Pre-Omicron Immunity Generates IgG⁺ but Not IgA⁺ Memory B Cells Reactive to Omicron Spike Protein

The emergence of the Omicron variant marked a major antigenic shift from previous SARS-CoV-2 variants. While the emergence of new variants of concern was associated with loss of protection from infection, protection from serious disease was maintained. What was less clear was whether this protection was associated with expansion, affinity maturation of pre-existing cross-reactive B cells, or de novo generation of variant-specific B cells. To define the cross-reactivity of memory B cell populations generated through infection and/or vaccination with pre-Omicron variant spike, we utilised archived samples from healthcare workers enrolled in the extensively monitored Panther study cohort.
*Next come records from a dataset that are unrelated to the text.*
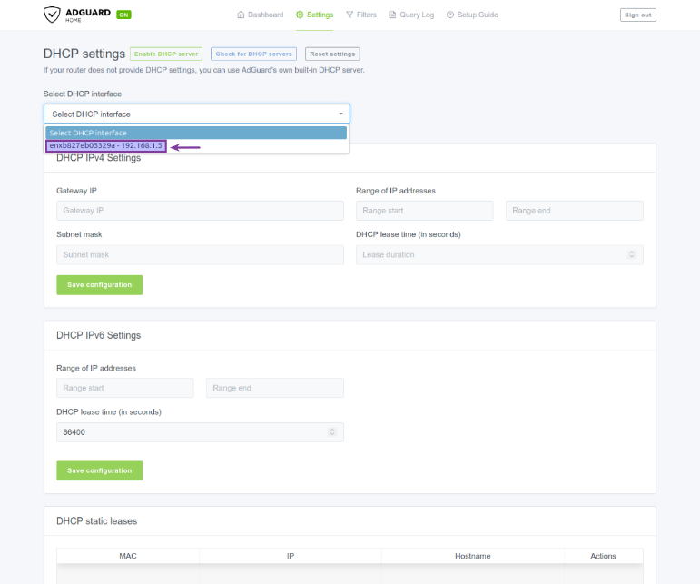700x584 pixels.
Task: Click the green ON status badge
Action: (x=123, y=15)
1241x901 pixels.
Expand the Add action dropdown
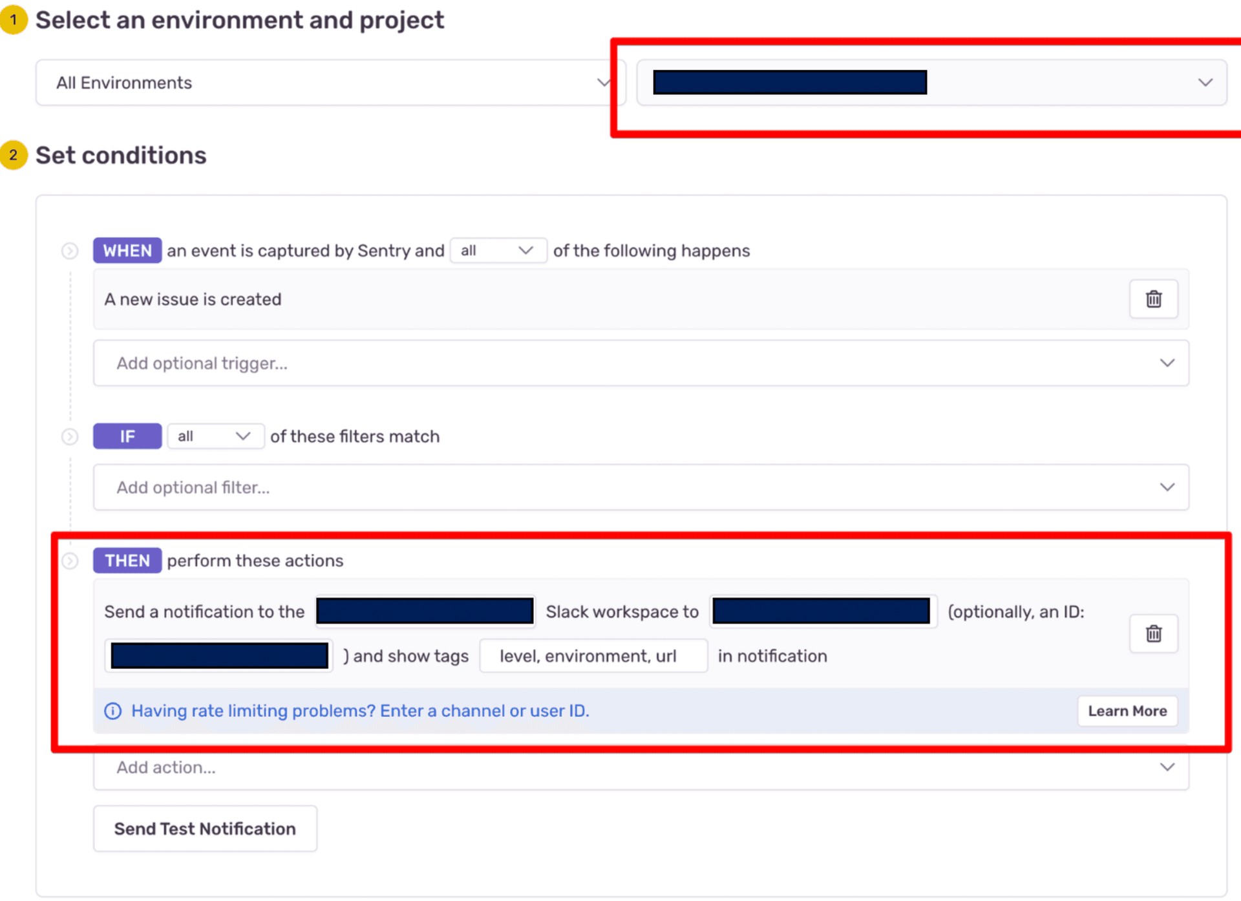pyautogui.click(x=640, y=768)
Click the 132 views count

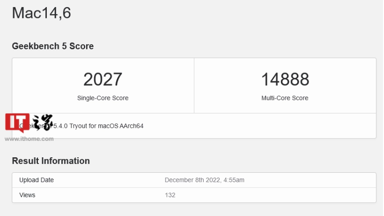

Using samples collected from Omicron-naïve individuals approximately three months (106 days) after a third BNT162b2 vaccine dose, we analyzed the spike-specific B cell repertoire via multiparameter flow cytometry and B cell receptor (BCR) sequencing. Reactivity to both Lineage A and Omicron spike proteins was higher for serum IgG than IgA, and serum neutralisation potency was significantly reduced against pseudoviruses bearing the Omicron spike compared to those with Lineage A spike. The frequency of Omicron-reactive IgA+ B cells was markedly lower than that of Lineage A-reactive cells, whereas Omicron-reactive IgG+ memory B cells were more frequent. These responses were predominantly localized to classical memory and double-negative (DN) B cell subsets. BCR sequencing of donors unexposed to Omicron confirmed that Omicron-binding clones were class-switched and somatically mutated, indicating they originated from pre-existing memory B cells primed by vaccination or infection. Our findings demonstrate that memory B cells generated through infection and/or immunisation with pre-Omicron variants were primed for broad antigenic recognition despite Omicron's extensive genetic divergence. However, the diminished IgA+ B cell frequency suggests a weakened mucosal antibody defence, potentially explaining the continued susceptibility to infection despite preserved protection from severe disease.